Over the years, I’ve written numerous articles related to hand-eye coordination training. As stated before, such work is beneficial to athletes from all sports. More recently, I’ve also discussed how coordination training can be useful on lighter days to help avoid physical burnout. There’s still another benefit that I haven’t focused much attention on however. Challenging your coordination with a new skill is useful in preparing you to deal with the inevitable frustration that accompanies the learning process.
Whenever I demonstrate coordination drills, I’m typically greeted with humorous comments from viewers who joke about what would happen if they tried the drill. What everyone needs to realize though is that we’ve all looked foolish at times when attempting a new skill. For instance, I’ve not only dropped plenty of balls while juggling, but I’ve also dropped plenty of f-bombs in frustration. It comes with the territory. No one is perfect. We all make mistakes.

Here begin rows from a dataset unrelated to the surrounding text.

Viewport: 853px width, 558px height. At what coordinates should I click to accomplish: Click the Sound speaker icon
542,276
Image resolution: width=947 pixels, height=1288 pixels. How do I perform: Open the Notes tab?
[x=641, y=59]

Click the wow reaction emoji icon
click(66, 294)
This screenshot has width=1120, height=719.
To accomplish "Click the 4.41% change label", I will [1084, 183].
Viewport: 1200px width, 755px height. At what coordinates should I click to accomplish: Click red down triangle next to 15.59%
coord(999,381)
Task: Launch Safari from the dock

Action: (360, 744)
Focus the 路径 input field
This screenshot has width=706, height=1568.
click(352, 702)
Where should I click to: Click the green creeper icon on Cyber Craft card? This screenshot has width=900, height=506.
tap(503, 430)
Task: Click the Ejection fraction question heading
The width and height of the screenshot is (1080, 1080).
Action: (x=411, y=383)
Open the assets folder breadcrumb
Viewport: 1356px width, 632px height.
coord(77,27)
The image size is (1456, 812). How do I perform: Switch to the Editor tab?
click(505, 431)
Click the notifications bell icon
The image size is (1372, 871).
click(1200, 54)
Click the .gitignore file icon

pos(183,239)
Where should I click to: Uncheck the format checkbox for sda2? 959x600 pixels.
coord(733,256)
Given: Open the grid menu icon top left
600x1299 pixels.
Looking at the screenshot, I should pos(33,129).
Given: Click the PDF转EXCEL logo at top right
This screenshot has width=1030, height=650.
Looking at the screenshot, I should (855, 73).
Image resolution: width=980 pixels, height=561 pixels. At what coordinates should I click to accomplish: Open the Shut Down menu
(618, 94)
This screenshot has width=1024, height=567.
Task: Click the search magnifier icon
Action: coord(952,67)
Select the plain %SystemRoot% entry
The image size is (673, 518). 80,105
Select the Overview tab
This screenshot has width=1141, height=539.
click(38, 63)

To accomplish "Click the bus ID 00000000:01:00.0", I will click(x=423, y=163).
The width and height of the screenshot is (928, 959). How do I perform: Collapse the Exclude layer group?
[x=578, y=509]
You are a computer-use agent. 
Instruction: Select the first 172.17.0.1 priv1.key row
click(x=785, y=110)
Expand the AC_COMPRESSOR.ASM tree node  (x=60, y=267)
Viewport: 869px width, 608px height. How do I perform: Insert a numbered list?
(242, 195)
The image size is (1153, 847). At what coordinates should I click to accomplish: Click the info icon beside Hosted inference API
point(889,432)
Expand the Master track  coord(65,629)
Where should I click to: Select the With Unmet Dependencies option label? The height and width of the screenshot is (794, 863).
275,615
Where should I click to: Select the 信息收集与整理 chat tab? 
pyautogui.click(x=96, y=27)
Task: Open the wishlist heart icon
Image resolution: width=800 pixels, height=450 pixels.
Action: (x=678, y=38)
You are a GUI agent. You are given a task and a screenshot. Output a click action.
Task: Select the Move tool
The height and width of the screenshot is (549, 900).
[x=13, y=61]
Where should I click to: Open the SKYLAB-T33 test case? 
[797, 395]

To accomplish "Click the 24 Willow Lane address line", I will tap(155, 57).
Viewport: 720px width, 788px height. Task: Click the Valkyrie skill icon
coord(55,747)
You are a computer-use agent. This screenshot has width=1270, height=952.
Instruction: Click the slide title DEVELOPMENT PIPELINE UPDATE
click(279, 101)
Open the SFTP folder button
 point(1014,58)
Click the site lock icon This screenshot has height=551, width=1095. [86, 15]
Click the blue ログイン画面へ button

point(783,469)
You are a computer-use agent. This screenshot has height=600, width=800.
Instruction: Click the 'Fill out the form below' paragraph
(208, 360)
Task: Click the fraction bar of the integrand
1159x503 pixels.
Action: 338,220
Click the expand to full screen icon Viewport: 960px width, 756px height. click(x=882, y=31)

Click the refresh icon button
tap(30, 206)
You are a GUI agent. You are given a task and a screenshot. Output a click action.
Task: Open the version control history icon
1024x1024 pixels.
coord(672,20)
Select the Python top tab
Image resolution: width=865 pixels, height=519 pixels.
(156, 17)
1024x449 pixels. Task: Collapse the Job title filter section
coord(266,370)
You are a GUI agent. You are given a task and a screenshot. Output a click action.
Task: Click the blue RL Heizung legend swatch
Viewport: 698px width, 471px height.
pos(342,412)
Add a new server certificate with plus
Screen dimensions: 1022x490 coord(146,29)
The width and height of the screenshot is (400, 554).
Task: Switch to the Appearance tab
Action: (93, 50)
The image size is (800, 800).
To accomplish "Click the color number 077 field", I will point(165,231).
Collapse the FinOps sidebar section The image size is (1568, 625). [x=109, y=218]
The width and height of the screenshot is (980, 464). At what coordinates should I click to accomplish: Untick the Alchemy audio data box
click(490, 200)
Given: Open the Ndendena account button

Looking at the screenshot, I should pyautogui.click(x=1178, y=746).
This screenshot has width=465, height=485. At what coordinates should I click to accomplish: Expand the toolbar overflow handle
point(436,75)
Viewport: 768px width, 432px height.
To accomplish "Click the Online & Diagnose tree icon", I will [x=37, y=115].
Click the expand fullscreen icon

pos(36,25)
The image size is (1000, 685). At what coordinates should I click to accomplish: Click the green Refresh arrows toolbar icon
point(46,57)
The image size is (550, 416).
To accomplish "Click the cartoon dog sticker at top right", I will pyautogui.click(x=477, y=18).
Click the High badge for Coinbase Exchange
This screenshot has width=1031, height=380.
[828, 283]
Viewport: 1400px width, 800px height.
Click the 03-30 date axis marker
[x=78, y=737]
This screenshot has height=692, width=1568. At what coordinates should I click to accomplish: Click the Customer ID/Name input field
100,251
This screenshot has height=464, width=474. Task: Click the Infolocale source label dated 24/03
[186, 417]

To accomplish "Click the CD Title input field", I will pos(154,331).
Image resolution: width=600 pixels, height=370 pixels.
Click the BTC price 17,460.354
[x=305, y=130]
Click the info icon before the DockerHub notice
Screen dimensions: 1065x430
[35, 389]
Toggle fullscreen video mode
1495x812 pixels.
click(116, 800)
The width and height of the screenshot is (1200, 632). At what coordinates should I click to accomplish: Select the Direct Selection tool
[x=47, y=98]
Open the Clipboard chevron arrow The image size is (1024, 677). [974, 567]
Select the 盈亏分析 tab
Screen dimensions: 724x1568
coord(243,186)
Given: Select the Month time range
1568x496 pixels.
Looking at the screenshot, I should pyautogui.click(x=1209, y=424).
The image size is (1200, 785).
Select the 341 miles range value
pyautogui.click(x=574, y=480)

And no one is immune to frustration.
In all my years of coaching, I don’t think I’ve ever seen an athlete who hasn’t been frustrated at some point in their career. And I’m not just talking about frustration while training. I’m talking specifically about becoming frustrated during high level events. Even the greats will occasionally deal with frustration (ex. when facing an unconventional opponent).
Unfortunately, frustration can be more damaging than even the trickiest opponent. Speaking as a boxing coach, I’ve seen fighters with world class talent who’ve been mentally broken during a fight all because of frustration. They simply didn’t know how to deal with it. Many become reckless and angered which typically results in careless mistakes. The result of such haphazardness can be devastating.
Thus, knowing that we’re all susceptible to frustration, it’s useful to introduce frustration into your training. Coordination drills are useful in this regard as it’s a controlled struggle. It only lasts as long as the drill. You can stop at any time. You can also take a break and try again later.
As for benefits, athletes who are forced to deal with frustration in training become better equipped to deal with frustration when competing. You eventually learn to handle frustration with less emotion. You begin to recognize that anger does not help. It often makes things worse. In other words, you learn to maintain control in the face of frustration.
In summary, I highly recommend learning some new skills or drills that you won’t master overnight. Find something that will be difficult for you, and then calmly deal with the inevitable frustration that accompanies the learning curve. In doing so, you’ll become better equipped to deal with frustration in life as well as sport.
That doesn’t mean you still won’t drop the occasional f-bomb. I’m guilty as charged. It doesn’t happen as often though, and it takes much more for me to reach that point. So, the potential for an emotional response never disappears entirely, but it becomes less likely, and not as extreme. And that alone can be a game changer many athletes.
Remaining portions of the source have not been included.